This has been a teeter-totter week: high energy one moment/low energy the next (me, not Audrey - her high energy only runs out if she's sick); thinking the baby could come any moment/thinking the baby may never come; feeling as if everything is ready/remembering things I've yet to do; excitement at the events to come/worry for everything to go smoothly. Being in the midst of a teeter-totter week brings an appreciation for those 3-year-old moments of kindness and humor like no other time. So without further ado, here are the moments that have kept me laughing and loving this week as I wait for this ride to come to a steady stop.
Sunday, Jason sent me upstairs for a much-needed nap. I'm not sure what transpired while I was resting, or the conversations that took place. But when I came downstairs they were both seated, quiet, at the kitchen table. "I've been moved to the bad list," Audrey said, as a slightly stunned Daddy shrugged his shoulders.

** Extracted data **
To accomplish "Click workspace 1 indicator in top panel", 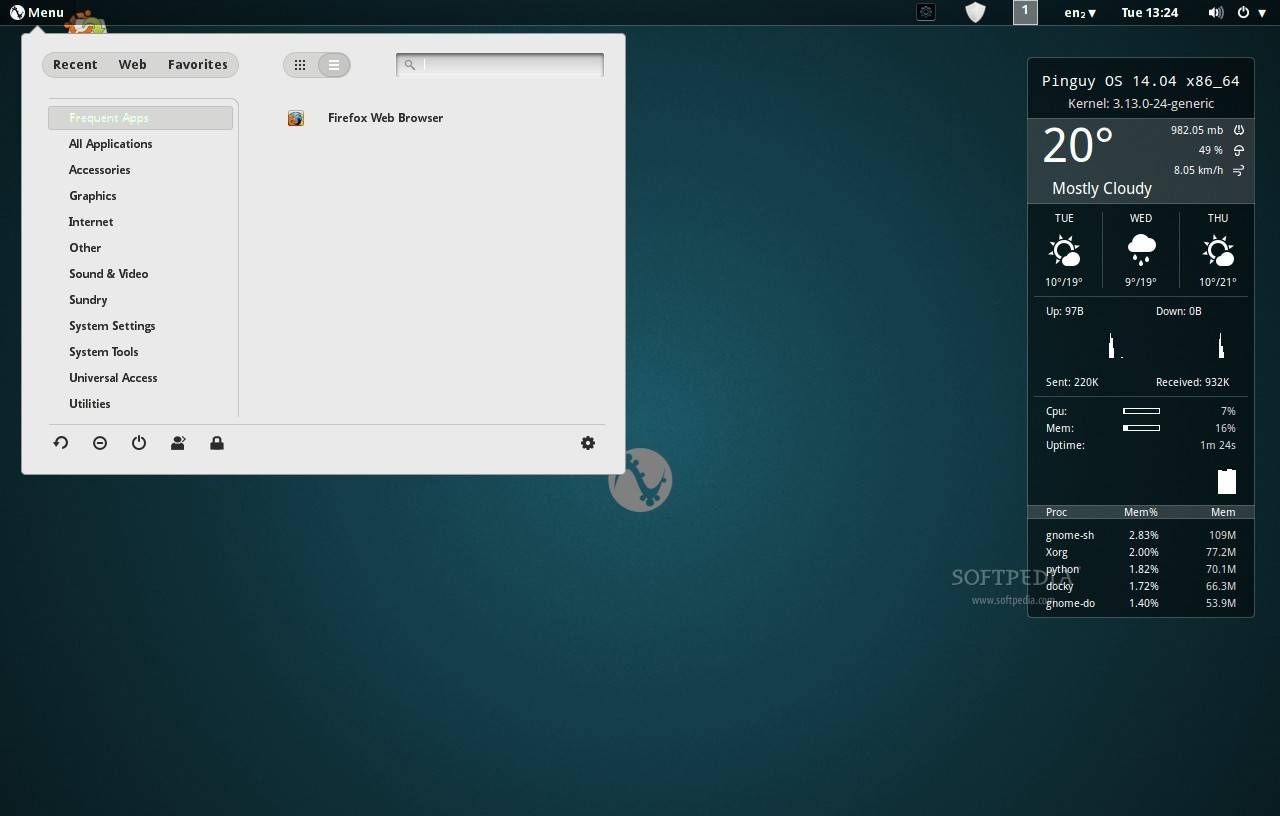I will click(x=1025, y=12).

--

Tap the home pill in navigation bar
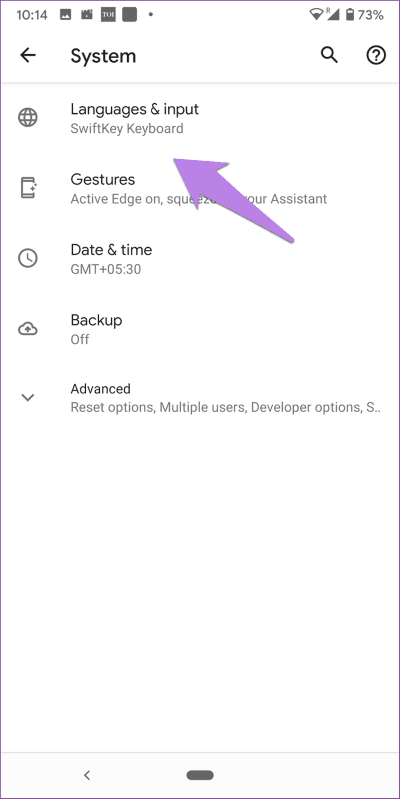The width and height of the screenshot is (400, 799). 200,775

** Brief 1 **
In the blog post about the week of waiting for the baby, what did Jason send the writer upstairs to do on Sunday?
** Brief 2 **
Carry the blog post about the week of waiting for the baby forward from its last sentence, keeping its voice and tone.

** Exercise result 1 **
He sent the writer upstairs to take a much-needed nap.

** Exercise result 2 **
Later that night, as Jason put her to bed, she told him, "My nose won't be quiet." He had her blow her nose to help quiet it down. Then, as he prepared to leave her room, she said, "Blow your nose in your room, okay?"
I apologize in advance for any visuals this next story may give you, because frankly, neither of us want that. But as a mama who has spent several afternoons chasing a diaperless (slow to potty-train) toddler through the house while warning, "don't pee in the house! You cannot pee on the floor if you're not going to wear a diaper!" This made me laugh too much not to record.
Monday, Audrey tagged along with me to my doctor's appointment. It was just a routine check-up for someone this far along in pregnancy. The nurse checked my vitals, handed me a paper sheet and told me to undress from the waist down. I followed her directions, and sat down on the exam table, covered by the sheet. Audrey watched from a seat in the corner. "Don't pee!" she said.
Jason put Audrey to bed that night. "I'll see you in the morning," she told him (something I always say to her when I put her to bed).
"Well, I might be at work when you get up," he said.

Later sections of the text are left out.